Reputation: 38643
Why is the self
and related
references different in the below JSONAPI resource? Aren't they pointing to the same resource? What is the difference between going to /articles/1/relationships/tags
and /articles/1/tags
?
{
"links": {
"self": "/articles/1/relationships/tags",
"related": "/articles/1/tags"
},
"data": [
{ "type": "tags", "id": "2" },
{ "type": "tags", "id": "3" }
]
}
Upvotes: 13
Views: 2904
Reputation: 5036
They are different. Here is an example from my project.
Try Get http://localhost:3000/phone-numbers/1/relationships/contact
you will get response like this:
{
"links": {
"self": "http://localhost:3000/phone-numbers/1/relationships/contact",
"related": "http://localhost:3000/phone-numbers/1/contact"
},
"data": {
"type": "contacts",
"id": "1"
}
}
You didn't get the attributes
and relationships
which is probably you want to retrieve.
Then
Try Get http://localhost:3000/phone-numbers/1/contact
you will get response like this:
{
"data": {
"id": "1",
"type": "contacts",
"links": {
"self": "http://localhost:3000/contacts/1"
},
"attributes": {
"name-first": "John",
"name-last": "Doe",
"email": "[email protected]",
"twitter": null
},
"relationships": {
"phone-numbers": {
"links": {
"self": "http://localhost:3000/contacts/1/relationships/phone-numbers",
"related": "http://localhost:3000/contacts/1/phone-numbers"
}
}
}
}
}
You can see you retrieved all the information you want, including the attributes
and relationships
.
But you should know that relationships
can be used for some purpose. Please read http://jsonapi.org/format/#crud-updating-to-one-relationships as a sample.
Upvotes: 4
Reputation: 3453
You can read about that here: https://github.com/json-api/json-api/issues/508.
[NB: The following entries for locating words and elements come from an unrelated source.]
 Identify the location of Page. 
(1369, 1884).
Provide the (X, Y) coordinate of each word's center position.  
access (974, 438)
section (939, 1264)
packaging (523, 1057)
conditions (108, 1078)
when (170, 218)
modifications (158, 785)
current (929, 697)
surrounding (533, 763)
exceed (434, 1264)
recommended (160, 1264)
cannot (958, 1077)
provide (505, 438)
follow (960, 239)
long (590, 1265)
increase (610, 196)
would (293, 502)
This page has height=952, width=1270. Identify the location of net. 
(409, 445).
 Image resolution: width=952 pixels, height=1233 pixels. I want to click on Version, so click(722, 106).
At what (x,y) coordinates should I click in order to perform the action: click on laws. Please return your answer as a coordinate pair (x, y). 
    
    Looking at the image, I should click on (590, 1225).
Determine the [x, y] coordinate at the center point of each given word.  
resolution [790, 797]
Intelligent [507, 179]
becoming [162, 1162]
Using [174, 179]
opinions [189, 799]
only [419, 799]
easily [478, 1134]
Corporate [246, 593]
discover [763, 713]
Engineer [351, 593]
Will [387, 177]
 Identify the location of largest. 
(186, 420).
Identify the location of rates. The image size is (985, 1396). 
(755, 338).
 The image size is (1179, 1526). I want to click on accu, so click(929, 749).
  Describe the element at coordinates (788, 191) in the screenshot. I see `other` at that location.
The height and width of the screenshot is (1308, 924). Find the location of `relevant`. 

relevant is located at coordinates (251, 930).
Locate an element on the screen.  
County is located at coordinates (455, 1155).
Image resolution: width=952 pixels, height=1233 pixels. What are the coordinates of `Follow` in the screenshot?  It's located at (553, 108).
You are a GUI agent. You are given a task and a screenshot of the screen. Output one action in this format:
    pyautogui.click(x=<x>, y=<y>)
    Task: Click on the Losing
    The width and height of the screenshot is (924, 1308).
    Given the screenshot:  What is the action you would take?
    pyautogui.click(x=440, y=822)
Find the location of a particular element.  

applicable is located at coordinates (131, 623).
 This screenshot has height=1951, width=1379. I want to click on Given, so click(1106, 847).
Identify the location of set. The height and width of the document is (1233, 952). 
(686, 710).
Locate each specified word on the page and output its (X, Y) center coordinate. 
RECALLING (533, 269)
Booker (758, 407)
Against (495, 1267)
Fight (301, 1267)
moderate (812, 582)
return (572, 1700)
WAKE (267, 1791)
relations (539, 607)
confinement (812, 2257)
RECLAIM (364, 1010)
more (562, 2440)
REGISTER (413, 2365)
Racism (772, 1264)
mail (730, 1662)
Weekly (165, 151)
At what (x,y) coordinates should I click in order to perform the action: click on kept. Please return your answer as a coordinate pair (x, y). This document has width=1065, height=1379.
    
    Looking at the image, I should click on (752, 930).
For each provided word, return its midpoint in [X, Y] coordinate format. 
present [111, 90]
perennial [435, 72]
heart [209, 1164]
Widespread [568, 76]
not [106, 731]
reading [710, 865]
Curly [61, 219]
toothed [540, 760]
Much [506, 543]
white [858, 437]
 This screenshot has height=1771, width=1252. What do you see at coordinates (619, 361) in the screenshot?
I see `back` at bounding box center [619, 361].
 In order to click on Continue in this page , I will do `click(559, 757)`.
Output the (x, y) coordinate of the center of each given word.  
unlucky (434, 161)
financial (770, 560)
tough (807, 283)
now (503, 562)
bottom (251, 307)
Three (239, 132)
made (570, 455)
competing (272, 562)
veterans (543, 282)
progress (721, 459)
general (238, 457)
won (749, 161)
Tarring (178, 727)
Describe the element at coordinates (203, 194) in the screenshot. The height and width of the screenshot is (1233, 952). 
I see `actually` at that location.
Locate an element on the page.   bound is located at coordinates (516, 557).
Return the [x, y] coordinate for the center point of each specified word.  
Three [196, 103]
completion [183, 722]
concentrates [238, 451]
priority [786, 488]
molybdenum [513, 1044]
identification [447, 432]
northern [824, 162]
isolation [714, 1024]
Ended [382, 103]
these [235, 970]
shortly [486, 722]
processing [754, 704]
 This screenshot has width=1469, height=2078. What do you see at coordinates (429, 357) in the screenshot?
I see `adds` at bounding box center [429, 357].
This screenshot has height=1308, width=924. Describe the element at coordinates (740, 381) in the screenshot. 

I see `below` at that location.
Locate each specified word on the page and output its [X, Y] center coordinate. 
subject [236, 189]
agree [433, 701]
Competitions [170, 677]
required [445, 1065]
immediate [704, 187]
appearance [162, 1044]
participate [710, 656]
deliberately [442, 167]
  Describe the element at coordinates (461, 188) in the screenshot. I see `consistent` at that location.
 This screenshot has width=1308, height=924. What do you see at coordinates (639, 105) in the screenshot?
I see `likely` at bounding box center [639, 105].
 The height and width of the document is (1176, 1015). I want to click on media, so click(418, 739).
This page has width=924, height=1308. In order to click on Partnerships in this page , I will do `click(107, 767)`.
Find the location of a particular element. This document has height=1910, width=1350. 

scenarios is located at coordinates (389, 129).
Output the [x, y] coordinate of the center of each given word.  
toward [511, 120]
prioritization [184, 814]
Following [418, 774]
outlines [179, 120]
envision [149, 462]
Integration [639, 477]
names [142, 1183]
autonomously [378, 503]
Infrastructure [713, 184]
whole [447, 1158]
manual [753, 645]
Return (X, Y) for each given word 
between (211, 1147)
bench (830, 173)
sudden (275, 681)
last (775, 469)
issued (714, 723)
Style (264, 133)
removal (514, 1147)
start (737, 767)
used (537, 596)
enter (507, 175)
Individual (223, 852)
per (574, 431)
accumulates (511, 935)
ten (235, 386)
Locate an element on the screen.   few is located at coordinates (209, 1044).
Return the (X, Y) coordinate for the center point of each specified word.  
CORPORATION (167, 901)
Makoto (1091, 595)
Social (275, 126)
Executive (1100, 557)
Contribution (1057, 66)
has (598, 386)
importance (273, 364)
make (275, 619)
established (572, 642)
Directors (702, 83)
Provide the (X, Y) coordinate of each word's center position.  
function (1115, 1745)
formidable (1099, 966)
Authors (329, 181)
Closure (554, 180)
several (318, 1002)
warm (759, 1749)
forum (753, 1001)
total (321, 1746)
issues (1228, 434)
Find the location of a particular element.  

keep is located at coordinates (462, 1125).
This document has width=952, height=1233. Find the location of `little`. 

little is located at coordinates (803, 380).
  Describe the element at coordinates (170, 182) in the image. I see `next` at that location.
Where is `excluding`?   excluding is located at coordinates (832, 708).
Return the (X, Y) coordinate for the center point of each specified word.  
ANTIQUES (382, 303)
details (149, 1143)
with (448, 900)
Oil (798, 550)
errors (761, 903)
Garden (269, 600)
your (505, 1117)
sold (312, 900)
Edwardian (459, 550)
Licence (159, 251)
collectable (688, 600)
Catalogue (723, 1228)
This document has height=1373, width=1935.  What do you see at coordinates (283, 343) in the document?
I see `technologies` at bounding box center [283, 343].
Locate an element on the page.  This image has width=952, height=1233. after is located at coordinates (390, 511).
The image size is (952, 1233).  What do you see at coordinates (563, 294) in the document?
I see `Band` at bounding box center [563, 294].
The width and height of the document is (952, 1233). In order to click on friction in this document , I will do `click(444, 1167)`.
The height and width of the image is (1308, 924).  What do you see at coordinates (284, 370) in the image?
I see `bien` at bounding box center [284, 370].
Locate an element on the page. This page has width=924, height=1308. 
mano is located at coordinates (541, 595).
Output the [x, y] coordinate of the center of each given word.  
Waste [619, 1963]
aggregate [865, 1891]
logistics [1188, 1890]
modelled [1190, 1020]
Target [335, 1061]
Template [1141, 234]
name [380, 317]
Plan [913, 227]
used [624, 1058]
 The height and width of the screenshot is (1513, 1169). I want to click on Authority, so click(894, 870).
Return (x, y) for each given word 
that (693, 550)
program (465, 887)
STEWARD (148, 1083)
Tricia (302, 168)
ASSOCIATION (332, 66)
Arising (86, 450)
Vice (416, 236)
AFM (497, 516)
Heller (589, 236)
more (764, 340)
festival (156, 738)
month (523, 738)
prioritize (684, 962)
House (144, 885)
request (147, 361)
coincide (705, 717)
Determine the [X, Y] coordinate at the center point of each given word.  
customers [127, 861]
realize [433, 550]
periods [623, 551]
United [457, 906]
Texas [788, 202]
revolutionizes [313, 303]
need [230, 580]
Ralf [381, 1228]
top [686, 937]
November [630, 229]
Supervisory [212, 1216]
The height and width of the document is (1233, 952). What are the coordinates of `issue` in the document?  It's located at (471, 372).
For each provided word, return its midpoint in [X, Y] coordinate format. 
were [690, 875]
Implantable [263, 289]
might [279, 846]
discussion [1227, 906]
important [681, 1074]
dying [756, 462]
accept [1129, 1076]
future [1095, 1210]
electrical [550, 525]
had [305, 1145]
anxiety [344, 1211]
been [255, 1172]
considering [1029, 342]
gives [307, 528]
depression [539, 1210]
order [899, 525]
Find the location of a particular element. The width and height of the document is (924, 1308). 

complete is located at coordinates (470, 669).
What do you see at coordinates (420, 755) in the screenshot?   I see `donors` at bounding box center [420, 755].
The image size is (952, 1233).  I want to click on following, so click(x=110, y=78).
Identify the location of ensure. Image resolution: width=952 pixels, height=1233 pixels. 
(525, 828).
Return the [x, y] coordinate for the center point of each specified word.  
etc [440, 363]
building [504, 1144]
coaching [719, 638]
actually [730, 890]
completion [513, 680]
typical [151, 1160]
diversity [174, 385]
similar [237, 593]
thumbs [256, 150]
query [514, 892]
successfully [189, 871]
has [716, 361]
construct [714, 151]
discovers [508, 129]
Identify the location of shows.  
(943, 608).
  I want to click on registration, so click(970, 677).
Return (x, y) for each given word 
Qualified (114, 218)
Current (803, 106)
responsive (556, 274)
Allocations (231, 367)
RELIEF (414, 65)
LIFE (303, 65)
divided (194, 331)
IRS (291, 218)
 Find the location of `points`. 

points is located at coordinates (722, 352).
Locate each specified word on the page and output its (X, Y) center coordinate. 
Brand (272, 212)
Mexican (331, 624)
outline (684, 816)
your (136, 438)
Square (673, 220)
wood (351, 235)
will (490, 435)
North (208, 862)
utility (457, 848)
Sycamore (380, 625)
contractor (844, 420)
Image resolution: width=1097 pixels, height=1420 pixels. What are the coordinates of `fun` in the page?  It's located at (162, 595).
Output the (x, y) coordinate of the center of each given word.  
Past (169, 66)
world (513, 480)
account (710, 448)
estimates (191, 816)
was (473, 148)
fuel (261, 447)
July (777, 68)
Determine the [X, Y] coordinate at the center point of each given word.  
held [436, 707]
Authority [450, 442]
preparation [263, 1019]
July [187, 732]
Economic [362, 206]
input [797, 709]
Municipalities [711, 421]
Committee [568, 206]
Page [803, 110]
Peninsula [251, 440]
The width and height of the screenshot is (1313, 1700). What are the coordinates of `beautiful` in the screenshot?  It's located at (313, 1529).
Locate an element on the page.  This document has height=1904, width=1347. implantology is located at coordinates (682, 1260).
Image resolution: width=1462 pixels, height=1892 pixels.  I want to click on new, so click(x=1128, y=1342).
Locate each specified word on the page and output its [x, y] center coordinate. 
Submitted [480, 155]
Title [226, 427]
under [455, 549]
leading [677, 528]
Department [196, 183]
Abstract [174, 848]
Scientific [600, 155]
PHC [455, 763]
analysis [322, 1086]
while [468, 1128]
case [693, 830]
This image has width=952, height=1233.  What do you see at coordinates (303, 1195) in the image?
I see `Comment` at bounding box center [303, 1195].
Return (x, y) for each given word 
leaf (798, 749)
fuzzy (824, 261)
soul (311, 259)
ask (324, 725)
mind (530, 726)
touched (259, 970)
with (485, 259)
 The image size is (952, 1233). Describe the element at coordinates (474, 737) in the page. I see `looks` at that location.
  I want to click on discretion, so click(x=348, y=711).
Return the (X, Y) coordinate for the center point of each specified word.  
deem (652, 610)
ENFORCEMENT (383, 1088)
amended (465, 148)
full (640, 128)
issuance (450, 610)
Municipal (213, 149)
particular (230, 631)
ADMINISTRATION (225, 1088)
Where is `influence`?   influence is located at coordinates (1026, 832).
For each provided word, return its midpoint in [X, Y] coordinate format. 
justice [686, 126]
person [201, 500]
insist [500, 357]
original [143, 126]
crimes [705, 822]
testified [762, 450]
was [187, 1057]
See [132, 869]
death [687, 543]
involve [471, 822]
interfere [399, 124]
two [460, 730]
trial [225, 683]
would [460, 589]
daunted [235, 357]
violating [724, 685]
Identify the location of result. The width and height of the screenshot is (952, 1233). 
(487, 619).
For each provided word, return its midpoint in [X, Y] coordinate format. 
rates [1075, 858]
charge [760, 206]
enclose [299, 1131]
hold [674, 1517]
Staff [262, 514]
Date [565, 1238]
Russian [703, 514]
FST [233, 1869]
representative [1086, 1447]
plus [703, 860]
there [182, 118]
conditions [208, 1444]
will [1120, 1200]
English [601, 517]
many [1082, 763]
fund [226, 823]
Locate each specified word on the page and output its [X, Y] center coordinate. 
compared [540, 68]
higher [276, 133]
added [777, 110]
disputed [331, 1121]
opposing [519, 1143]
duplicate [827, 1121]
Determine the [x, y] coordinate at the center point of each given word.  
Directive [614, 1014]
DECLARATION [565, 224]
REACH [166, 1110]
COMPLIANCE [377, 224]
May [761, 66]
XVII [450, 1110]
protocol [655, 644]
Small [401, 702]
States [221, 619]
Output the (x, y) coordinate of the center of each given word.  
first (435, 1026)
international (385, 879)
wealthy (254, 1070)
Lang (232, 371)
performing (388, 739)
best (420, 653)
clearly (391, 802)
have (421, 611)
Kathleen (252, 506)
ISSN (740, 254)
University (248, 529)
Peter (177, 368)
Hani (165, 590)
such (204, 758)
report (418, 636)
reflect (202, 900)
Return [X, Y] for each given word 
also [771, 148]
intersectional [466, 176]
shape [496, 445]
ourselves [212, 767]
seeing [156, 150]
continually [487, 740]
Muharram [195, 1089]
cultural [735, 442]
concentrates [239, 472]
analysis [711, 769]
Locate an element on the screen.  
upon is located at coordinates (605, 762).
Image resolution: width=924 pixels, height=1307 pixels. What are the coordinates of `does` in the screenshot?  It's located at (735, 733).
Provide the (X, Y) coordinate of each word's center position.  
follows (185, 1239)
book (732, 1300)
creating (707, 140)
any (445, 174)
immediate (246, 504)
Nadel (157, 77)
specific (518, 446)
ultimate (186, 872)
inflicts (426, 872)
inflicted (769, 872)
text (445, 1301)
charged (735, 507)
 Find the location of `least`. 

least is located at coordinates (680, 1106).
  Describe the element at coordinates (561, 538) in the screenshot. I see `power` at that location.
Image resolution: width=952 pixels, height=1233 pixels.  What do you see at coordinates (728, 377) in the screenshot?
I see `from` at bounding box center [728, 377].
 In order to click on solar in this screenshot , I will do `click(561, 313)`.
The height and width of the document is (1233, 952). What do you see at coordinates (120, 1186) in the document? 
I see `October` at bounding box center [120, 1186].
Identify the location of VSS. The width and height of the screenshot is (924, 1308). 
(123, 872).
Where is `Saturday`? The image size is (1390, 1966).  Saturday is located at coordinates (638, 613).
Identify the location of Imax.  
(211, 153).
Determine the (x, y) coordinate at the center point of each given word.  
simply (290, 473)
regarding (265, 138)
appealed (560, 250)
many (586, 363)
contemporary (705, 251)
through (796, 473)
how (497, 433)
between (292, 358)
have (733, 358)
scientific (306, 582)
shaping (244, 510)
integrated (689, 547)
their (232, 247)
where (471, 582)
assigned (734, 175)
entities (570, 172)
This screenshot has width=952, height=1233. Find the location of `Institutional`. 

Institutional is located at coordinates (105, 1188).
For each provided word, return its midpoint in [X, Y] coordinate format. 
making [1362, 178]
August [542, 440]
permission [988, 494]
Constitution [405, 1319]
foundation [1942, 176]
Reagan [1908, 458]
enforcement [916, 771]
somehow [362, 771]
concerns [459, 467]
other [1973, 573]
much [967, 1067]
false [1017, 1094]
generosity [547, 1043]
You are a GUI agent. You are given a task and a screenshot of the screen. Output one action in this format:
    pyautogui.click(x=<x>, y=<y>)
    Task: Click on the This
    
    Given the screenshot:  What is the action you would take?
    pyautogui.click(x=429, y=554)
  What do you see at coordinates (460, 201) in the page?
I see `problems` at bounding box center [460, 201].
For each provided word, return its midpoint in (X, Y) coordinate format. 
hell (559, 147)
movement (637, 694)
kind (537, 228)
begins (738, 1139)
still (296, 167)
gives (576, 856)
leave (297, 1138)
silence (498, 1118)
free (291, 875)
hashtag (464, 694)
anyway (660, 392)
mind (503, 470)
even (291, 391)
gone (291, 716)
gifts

Basically, with /articles/1/relationships/tags
response will be object which represents relationship between articles
and tags
. The response could be something like this (what you put in your question):
{
"links": {
"self": "/articles/1/relationships/tags",
"related": "/articles/1/tags"
},
"data": [
{ "type": "tags", "id": "2" },
{ "type": "tags", "id": "3" }
]
}
This response gives only the necessary data (in primary data attribute - data) to manipulate the relationship and not resources connected with relationship. That being said, you'll call /articles/1/relationships/tags
if you want to create new relationship, add a new tag (basically updating relationship) to article, read which tags belong to article (you only need identity to search them on server) or delete article tags.
On the other hand, calling /articles/1/tags
will respond with tags as primary data with all the other properties that they have (articles, relationships, links, and other top-level attributes such include, emphasized text, links and/or jsonapi).